Record extracts section start
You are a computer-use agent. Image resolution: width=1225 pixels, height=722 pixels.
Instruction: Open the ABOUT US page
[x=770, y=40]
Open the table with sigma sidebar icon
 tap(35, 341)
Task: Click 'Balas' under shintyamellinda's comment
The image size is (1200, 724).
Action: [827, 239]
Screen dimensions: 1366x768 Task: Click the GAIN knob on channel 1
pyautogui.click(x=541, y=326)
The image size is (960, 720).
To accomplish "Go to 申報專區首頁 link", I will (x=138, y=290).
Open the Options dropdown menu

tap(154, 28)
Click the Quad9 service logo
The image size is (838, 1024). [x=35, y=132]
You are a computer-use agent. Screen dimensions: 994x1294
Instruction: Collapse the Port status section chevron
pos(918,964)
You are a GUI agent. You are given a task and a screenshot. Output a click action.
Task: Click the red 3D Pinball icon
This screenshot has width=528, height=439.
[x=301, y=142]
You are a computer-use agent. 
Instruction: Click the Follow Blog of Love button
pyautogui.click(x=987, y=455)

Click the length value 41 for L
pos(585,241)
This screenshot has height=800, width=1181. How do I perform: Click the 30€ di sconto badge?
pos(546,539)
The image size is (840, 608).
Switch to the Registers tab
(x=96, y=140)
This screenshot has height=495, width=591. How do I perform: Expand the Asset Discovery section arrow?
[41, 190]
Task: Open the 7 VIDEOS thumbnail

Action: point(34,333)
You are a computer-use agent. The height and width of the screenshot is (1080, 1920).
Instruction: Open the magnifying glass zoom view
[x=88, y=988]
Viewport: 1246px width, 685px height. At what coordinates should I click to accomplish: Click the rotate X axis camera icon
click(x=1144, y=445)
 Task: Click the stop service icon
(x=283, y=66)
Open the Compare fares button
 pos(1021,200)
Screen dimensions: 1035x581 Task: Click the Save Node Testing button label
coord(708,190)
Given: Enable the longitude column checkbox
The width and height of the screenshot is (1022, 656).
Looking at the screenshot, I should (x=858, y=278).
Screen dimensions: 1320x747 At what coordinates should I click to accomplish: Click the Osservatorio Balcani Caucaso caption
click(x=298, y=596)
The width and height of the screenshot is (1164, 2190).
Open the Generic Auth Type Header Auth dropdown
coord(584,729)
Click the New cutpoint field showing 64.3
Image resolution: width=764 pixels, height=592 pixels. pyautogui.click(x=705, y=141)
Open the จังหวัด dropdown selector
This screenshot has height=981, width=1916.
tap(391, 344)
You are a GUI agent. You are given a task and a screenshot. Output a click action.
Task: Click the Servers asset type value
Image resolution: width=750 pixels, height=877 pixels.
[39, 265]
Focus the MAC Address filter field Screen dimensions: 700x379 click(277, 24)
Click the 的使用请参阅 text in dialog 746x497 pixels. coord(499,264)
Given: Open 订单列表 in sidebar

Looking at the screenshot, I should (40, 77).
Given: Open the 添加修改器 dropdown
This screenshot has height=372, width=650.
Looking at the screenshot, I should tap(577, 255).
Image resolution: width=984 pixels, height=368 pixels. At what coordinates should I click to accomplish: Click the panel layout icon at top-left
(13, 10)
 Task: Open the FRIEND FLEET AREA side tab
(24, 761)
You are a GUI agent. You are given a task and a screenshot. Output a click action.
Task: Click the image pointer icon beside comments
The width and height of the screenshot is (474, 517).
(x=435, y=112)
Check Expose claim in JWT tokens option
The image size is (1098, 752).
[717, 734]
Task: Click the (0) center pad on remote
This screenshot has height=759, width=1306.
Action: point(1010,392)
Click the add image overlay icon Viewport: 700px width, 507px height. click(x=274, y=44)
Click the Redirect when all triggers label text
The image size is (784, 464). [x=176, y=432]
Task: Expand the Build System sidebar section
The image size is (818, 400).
Record extracts section end
## Exercise goal:
Without skipping a line, retype the full listing.

## Written solution:
You are a computer-use agent. Image resolution: width=1225 pixels, height=722 pixels.
Instruction: Open the ABOUT US page
[x=770, y=40]
Open the table with sigma sidebar icon
 tap(35, 341)
Task: Click 'Balas' under shintyamellinda's comment
The image size is (1200, 724).
Action: [827, 239]
Screen dimensions: 1366x768 Task: Click the GAIN knob on channel 1
pyautogui.click(x=541, y=326)
The image size is (960, 720).
To accomplish "Go to 申報專區首頁 link", I will (x=138, y=290).
Open the Options dropdown menu

tap(154, 28)
Click the Quad9 service logo
The image size is (838, 1024). [x=35, y=132]
You are a computer-use agent. Screen dimensions: 994x1294
Instruction: Collapse the Port status section chevron
pos(918,964)
You are a GUI agent. You are given a task and a screenshot. Output a click action.
Task: Click the red 3D Pinball icon
This screenshot has width=528, height=439.
[x=301, y=142]
You are a computer-use agent. 
Instruction: Click the Follow Blog of Love button
pyautogui.click(x=987, y=455)

Click the length value 41 for L
pos(585,241)
This screenshot has height=800, width=1181. How do I perform: Click the 30€ di sconto badge?
pos(546,539)
The image size is (840, 608).
Switch to the Registers tab
(x=96, y=140)
This screenshot has height=495, width=591. How do I perform: Expand the Asset Discovery section arrow?
[41, 190]
Task: Open the 7 VIDEOS thumbnail

Action: point(34,333)
You are a computer-use agent. The height and width of the screenshot is (1080, 1920).
Instruction: Open the magnifying glass zoom view
[x=88, y=988]
Viewport: 1246px width, 685px height. At what coordinates should I click to accomplish: Click the rotate X axis camera icon
click(x=1144, y=445)
 Task: Click the stop service icon
(x=283, y=66)
Open the Compare fares button
 pos(1021,200)
Screen dimensions: 1035x581 Task: Click the Save Node Testing button label
coord(708,190)
Given: Enable the longitude column checkbox
The width and height of the screenshot is (1022, 656).
Looking at the screenshot, I should (x=858, y=278).
Screen dimensions: 1320x747 At what coordinates should I click to accomplish: Click the Osservatorio Balcani Caucaso caption
click(x=298, y=596)
The width and height of the screenshot is (1164, 2190).
Open the Generic Auth Type Header Auth dropdown
coord(584,729)
Click the New cutpoint field showing 64.3
Image resolution: width=764 pixels, height=592 pixels. pyautogui.click(x=705, y=141)
Open the จังหวัด dropdown selector
This screenshot has height=981, width=1916.
tap(391, 344)
You are a GUI agent. You are given a task and a screenshot. Output a click action.
Task: Click the Servers asset type value
Image resolution: width=750 pixels, height=877 pixels.
[39, 265]
Focus the MAC Address filter field Screen dimensions: 700x379 click(277, 24)
Click the 的使用请参阅 text in dialog 746x497 pixels. coord(499,264)
Given: Open 订单列表 in sidebar

Looking at the screenshot, I should (40, 77).
Given: Open the 添加修改器 dropdown
This screenshot has height=372, width=650.
Looking at the screenshot, I should tap(577, 255).
Image resolution: width=984 pixels, height=368 pixels. At what coordinates should I click to accomplish: Click the panel layout icon at top-left
(13, 10)
 Task: Open the FRIEND FLEET AREA side tab
(24, 761)
You are a GUI agent. You are given a task and a screenshot. Output a click action.
Task: Click the image pointer icon beside comments
The width and height of the screenshot is (474, 517).
(x=435, y=112)
Check Expose claim in JWT tokens option
The image size is (1098, 752).
[717, 734]
Task: Click the (0) center pad on remote
This screenshot has height=759, width=1306.
Action: point(1010,392)
Click the add image overlay icon Viewport: 700px width, 507px height. click(x=274, y=44)
Click the Redirect when all triggers label text
The image size is (784, 464). [x=176, y=432]
Task: Expand the Build System sidebar section
The image size is (818, 400).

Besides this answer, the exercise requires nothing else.